Kemen PPPA: Gangguan Psikososial pada Anak dan Remaja Jangan Dianggap Enteng


KomnasAnak.com, NASIONAL -
Kementerian Pemberdayaan Perempuan dan Perlindungan Anak (KemenPPPA) mendorong satuan pendidikan agar semakin ramah anak dan remaja. Hal tersebut untuk menekan risiko gangguan psikososial atau depresi yang marak terjadi pada remaja.

 

Tidak sedikit anak dengan gangguan psikososial akhirnya memilih bunuh diri untuk mengakhiri rasa depresinya.

 

Deputi bidang Perlindungan Khusus Anak KemenPPPA, Nahar mengatakan gangguan psikososial pada anak dan remaja tidak boleh dibiarkan.
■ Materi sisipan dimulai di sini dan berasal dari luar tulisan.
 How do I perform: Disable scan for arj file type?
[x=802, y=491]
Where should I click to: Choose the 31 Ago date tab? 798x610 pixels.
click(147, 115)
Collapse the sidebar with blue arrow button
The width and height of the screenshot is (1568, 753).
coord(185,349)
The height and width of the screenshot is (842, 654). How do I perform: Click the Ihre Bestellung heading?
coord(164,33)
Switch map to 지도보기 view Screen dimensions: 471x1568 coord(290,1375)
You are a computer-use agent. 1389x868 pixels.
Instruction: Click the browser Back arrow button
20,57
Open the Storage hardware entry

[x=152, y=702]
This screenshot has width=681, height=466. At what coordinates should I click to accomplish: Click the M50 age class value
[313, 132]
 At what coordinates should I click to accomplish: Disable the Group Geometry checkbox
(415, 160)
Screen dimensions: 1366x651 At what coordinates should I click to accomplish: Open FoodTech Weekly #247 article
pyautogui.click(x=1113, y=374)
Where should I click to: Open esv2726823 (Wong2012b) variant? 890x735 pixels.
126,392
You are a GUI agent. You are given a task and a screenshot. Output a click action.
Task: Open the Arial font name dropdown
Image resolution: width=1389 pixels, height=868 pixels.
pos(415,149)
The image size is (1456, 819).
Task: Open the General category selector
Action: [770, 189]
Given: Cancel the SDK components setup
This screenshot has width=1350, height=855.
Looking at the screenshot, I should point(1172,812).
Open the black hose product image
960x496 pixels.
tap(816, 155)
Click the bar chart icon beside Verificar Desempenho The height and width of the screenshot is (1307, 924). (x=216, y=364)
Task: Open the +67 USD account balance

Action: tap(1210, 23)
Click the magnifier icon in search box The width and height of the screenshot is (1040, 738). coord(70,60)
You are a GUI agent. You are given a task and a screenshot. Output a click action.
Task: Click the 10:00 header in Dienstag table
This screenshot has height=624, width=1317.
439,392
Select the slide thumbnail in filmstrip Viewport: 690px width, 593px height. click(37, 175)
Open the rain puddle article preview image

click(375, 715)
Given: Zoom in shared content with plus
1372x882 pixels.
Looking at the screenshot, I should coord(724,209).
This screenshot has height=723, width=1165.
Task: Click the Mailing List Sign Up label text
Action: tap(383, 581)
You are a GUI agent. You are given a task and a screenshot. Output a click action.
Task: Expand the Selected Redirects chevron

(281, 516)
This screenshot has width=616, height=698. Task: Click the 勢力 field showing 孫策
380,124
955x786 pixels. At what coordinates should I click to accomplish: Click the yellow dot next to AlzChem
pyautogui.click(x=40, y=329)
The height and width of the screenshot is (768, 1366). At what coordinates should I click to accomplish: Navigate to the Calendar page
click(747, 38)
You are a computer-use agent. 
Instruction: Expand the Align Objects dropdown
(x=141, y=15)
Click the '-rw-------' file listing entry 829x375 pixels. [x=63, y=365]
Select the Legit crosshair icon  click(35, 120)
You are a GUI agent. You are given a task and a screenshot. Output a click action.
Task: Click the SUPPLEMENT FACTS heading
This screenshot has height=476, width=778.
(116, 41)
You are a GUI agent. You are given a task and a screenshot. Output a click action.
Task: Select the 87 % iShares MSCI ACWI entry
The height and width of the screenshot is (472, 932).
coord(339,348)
Sebab akan membahayakan anak itu sendiri dan lingkungannya.

 

“Gangguan psikososial pada anak dan remaja tidak bisa dianggap enteng, harus segera ditangani. Jika dibiarkan dapat menyebabkan efek bola salju dan berbahaya bagi anak itu sendiri, lingkaran pertemanan, dan lingkungan sosialnya,” ujar Nahar dalam siaran persnya, Jumat (9/4).

 

Nahar mengungkapkan, gangguan psikososial pada anak dan remaja sering tidak tampak. Meski demikian, tanda-tandanya dapat terdeteksi.

 

“Oleh karenannya, perlu pengamatan khusus dari orang-orang disekitarnya, salah satunya guru. Guru merupakan pihak yang objektif dalam mengamati apakah seorang anak mengalami gangguan psikososial atau tidak,” kata dia.

 

Berdasarkan hasil kajian Pusat Data dan Informasi Kementerian Kesehatan 2020, tercatat sebanyak 4,3 persen laki-laki dan 5,9 persen perempuan di tingkat SMP dan SMA memiliki keinginan bunuh diri.

 

Namun, menurut Nahar, kondisi gangguan psikososial yang dialami anak dan remaja tidak banyak disadari dan diketahui oleh berbagai pihak, termasuk tenaga pendidik di satuan pendidikan. Akibatnya, pihak sekolah maupun guru kurang tepat memberikan penanganan.

 

“Jadi kalau ada peserta didik menampakkan perilaku yang tidak biasa dari sebelumnya, maka sekolah harus mulai menggali apa persoalan anak tersebut sehingga kita dapat melakukan deteksi dini,” ucap dia.